#### What you are asked to do:
Pick out every line in the listing below that contains the word "Select", and copy each of those lines in full.

-------- Material shown --------

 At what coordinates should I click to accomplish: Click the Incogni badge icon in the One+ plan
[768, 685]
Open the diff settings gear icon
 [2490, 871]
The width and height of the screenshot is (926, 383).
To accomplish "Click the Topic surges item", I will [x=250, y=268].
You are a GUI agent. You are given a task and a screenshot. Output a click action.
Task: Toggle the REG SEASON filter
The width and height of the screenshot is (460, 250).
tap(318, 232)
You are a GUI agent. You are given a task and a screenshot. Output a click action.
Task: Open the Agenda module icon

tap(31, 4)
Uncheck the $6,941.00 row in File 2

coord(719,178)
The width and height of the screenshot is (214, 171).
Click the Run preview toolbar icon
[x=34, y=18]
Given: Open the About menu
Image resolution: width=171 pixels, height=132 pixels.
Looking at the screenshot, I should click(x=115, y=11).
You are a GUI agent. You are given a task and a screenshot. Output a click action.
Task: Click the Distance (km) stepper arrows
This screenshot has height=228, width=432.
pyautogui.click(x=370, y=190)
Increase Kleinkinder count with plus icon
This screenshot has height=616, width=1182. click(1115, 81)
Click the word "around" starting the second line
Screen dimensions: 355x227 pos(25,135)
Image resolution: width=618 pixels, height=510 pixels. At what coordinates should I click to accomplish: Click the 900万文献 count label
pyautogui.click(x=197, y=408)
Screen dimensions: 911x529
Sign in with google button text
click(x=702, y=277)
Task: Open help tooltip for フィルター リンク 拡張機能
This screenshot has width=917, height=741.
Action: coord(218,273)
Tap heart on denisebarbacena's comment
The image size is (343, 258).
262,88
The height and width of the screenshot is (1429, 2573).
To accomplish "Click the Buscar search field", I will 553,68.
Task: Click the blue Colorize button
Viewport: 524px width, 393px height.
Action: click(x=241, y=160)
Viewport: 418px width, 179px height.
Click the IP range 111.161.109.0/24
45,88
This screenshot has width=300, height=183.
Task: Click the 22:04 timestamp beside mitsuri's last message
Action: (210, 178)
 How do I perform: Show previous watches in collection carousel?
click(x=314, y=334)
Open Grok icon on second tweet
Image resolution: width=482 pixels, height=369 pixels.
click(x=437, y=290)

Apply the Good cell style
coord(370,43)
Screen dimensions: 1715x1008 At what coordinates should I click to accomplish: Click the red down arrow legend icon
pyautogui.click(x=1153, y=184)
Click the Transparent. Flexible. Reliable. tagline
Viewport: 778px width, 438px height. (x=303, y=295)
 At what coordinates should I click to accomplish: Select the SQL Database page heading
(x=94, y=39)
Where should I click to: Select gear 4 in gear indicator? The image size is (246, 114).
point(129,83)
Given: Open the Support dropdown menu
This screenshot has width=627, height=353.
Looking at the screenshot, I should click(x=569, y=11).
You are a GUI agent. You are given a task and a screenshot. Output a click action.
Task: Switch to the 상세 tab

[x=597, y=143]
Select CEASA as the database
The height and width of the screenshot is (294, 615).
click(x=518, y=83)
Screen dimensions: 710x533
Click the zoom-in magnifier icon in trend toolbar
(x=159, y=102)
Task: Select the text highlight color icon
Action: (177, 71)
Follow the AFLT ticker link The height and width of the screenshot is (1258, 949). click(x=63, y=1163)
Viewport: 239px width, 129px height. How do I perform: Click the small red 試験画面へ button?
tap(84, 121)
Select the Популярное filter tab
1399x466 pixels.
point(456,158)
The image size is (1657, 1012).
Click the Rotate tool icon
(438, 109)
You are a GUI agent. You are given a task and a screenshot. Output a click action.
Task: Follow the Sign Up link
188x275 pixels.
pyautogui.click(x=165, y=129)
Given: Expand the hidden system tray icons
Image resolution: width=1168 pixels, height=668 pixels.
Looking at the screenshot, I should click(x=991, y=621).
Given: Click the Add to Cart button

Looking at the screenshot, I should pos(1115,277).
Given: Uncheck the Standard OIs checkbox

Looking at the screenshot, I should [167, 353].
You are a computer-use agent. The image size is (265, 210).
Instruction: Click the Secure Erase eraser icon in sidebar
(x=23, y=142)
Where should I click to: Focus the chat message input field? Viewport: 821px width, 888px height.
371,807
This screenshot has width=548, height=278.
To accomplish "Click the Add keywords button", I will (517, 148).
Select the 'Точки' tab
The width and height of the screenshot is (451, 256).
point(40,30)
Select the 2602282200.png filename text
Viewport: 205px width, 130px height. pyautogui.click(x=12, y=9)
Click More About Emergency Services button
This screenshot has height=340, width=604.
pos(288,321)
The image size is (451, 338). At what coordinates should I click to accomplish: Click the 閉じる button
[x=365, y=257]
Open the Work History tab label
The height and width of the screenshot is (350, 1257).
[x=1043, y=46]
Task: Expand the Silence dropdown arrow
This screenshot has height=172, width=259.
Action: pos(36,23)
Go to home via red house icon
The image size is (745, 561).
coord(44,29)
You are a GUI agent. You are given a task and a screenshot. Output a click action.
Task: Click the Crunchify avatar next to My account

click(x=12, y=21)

--------

#### Result below:
 At what coordinates should I click to accomplish: Select the SQL Database page heading
Where should I click to: Select gear 4 in gear indicator? The image size is (246, 114).
Select CEASA as the database
Task: Select the text highlight color icon
Select the Популярное filter tab
Select the 'Точки' tab
Select the 2602282200.png filename text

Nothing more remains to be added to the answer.